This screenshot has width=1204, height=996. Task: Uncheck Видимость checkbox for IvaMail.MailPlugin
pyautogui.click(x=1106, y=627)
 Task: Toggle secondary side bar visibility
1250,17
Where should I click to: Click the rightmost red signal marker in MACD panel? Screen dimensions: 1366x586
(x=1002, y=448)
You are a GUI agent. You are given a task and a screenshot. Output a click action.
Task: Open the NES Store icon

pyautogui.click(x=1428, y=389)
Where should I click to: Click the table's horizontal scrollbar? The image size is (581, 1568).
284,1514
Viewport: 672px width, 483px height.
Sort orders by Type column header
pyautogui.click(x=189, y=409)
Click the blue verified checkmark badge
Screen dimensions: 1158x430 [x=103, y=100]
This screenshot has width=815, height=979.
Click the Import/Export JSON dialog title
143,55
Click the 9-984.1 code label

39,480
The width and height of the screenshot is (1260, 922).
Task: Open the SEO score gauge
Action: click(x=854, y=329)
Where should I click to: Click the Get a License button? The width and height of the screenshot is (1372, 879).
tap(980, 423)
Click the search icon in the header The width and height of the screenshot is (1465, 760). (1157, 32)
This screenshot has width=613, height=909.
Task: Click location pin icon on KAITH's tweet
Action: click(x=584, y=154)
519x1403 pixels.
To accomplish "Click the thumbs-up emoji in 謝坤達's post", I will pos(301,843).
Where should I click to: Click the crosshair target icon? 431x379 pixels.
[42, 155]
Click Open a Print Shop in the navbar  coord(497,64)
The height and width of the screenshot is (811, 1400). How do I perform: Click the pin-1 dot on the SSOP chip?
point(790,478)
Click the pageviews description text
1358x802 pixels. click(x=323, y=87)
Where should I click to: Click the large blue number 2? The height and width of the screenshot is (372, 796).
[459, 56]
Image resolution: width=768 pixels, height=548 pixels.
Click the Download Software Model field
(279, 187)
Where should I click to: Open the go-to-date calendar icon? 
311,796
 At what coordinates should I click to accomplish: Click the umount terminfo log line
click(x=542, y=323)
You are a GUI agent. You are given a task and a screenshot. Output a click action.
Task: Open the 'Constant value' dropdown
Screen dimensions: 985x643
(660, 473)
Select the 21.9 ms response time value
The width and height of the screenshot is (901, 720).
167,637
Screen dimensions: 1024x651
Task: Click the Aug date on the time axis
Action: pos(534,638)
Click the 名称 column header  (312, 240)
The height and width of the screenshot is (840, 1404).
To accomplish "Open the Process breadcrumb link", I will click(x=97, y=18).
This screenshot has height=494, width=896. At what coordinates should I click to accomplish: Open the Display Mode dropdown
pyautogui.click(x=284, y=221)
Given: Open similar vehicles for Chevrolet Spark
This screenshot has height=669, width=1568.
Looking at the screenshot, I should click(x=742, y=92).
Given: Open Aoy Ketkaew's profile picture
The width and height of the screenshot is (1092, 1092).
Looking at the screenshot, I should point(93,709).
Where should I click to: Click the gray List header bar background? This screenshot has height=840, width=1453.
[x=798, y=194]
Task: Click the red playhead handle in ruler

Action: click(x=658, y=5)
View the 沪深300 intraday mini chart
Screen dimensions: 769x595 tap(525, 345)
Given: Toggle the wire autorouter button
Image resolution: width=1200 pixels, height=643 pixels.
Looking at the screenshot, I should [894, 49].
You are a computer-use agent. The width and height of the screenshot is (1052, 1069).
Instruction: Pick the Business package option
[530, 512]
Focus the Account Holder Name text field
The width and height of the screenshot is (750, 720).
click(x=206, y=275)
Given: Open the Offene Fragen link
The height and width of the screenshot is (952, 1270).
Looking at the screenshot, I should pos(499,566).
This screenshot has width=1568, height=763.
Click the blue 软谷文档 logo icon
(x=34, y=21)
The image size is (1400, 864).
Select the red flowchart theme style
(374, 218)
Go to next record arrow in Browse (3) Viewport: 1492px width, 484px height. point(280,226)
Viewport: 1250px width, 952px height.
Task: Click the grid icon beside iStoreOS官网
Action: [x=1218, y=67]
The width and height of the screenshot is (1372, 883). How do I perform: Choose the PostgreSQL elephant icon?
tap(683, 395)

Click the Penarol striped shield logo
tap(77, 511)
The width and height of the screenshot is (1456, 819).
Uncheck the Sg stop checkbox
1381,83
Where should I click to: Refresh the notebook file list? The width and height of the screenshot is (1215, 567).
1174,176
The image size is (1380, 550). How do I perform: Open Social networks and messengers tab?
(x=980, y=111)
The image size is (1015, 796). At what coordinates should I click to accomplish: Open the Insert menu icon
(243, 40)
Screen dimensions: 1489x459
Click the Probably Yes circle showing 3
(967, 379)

────────────────────

__AIM__
Convert every line of the records above into a JSON list of strings, with one string per line and blank lines omitted.

__FINAL ANSWER__
[
  "This screenshot has width=1204, height=996. Task: Uncheck Видимость checkbox for IvaMail.MailPlugin",
  "pyautogui.click(x=1106, y=627)",
  " Task: Toggle secondary side bar visibility",
  "1250,17",
  "Where should I click to: Click the rightmost red signal marker in MACD panel? Screen dimensions: 1366x586",
  "(x=1002, y=448)",
  "You are a GUI agent. You are given a task and a screenshot. Output a click action.",
  "Task: Open the NES Store icon",
  "pyautogui.click(x=1428, y=389)",
  "Where should I click to: Click the table's horizontal scrollbar? The image size is (581, 1568).",
  "284,1514",
  "Viewport: 672px width, 483px height.",
  "Sort orders by Type column header",
  "pyautogui.click(x=189, y=409)",
  "Click the blue verified checkmark badge",
  "Screen dimensions: 1158x430 [x=103, y=100]",
  "This screenshot has width=815, height=979.",
  "Click the Import/Export JSON dialog title",
  "143,55",
  "Click the 9-984.1 code label",
  "39,480",
  "The width and height of the screenshot is (1260, 922).",
  "Task: Open the SEO score gauge",
  "Action: click(x=854, y=329)",
  "Where should I click to: Click the Get a License button? The width and height of the screenshot is (1372, 879).",
  "tap(980, 423)",
  "Click the search icon in the header The width and height of the screenshot is (1465, 760). (1157, 32)",
  "This screenshot has width=613, height=909.",
  "Task: Click location pin icon on KAITH's tweet",
  "Action: click(x=584, y=154)",
  "519x1403 pixels.",
  "To accomplish \"Click the thumbs-up emoji in 謝坤達's post\", I will pos(301,843).",
  "Where should I click to: Click the crosshair target icon? 431x379 pixels.",
  "[42, 155]",
  "Click Open a Print Shop in the navbar  coord(497,64)",
  "The height and width of the screenshot is (811, 1400). How do I perform: Click the pin-1 dot on the SSOP chip?",
  "point(790,478)",
  "Click the pageviews description text",
  "1358x802 pixels. click(x=323, y=87)",
  "Where should I click to: Click the large blue number 2? The height and width of the screenshot is (372, 796).",
  "[459, 56]",
  "Image resolution: width=768 pixels, height=548 pixels.",
  "Click the Download Software Model field",
  "(279, 187)",
  "Where should I click to: Open the go-to-date calendar icon? ",
  "311,796",
  " At what coordinates should I click to accomplish: Click the umount terminfo log line",
  "click(x=542, y=323)",
  "You are a GUI agent. You are given a task and a screenshot. Output a click action.",
  "Task: Open the 'Constant value' dropdown",
  "Screen dimensions: 985x643",
  "(660, 473)",
  "Select the 21.9 ms response time value",
  "The width and height of the screenshot is (901, 720).",
  "167,637",
  "Screen dimensions: 1024x651",
  "Task: Click the Aug date on the time axis",
  "Action: pos(534,638)",
  "Click the 名称 column header  (312, 240)",
  "The height and width of the screenshot is (840, 1404).",
  "To accomplish \"Open the Process breadcrumb link\", I will click(x=97, y=18).",
  "This screenshot has height=494, width=896. At what coordinates should I click to accomplish: Open the Display Mode dropdown",
  "pyautogui.click(x=284, y=221)",
  "Given: Open similar vehicles for Chevrolet Spark",
  "This screenshot has height=669, width=1568.",
  "Looking at the screenshot, I should click(x=742, y=92).",
  "Given: Open Aoy Ketkaew's profile picture",
  "The width and height of the screenshot is (1092, 1092).",
  "Looking at the screenshot, I should point(93,709).",
  "Where should I click to: Click the gray List header bar background? This screenshot has height=840, width=1453.",
  "[x=798, y=194]",
  "Task: Click the red playhead handle in ruler",
  "Action: click(x=658, y=5)",
  "View the 沪深300 intraday mini chart",
  "Screen dimensions: 769x595 tap(525, 345)",
  "Given: Toggle the wire autorouter button",
  "Image resolution: width=1200 pixels, height=643 pixels.",
  "Looking at the screenshot, I should [894, 49].",
  "You are a computer-use agent. The width and height of the screenshot is (1052, 1069).",
  "Instruction: Pick the Business package option",
  "[530, 512]",
  "Focus the Account Holder Name text field",
  "The width and height of the screenshot is (750, 720).",
  "click(x=206, y=275)",
  "Given: Open the Offene Fragen link",
  "The height and width of the screenshot is (952, 1270).",
  "Looking at the screenshot, I should pos(499,566).",
  "This screenshot has width=1568, height=763.",
  "Click the blue 软谷文档 logo icon",
  "(x=34, y=21)",
  "The image size is (1400, 864).",
  "Select the red flowchart theme style",
  "(374, 218)",
  "Go to next record arrow in Browse (3) Viewport: 1492px width, 484px height. point(280,226)",
  "Viewport: 1250px width, 952px height.",
  "Task: Click the grid icon beside iStoreOS官网",
  "Action: [x=1218, y=67]",
  "The width and height of the screenshot is (1372, 883). How do I perform: Choose the PostgreSQL elephant icon?",
  "tap(683, 395)",
  "Click the Penarol striped shield logo",
  "tap(77, 511)",
  "The width and height of the screenshot is (1456, 819).",
  "Uncheck the Sg stop checkbox",
  "1381,83",
  "Where should I click to: Refresh the notebook file list? The width and height of the screenshot is (1215, 567).",
  "1174,176",
  "The image size is (1380, 550). How do I perform: Open Social networks and messengers tab?",
  "(x=980, y=111)",
  "The image size is (1015, 796). At what coordinates should I click to accomplish: Open the Insert menu icon",
  "(243, 40)",
  "Screen dimensions: 1489x459",
  "Click the Probably Yes circle showing 3",
  "(967, 379)"
]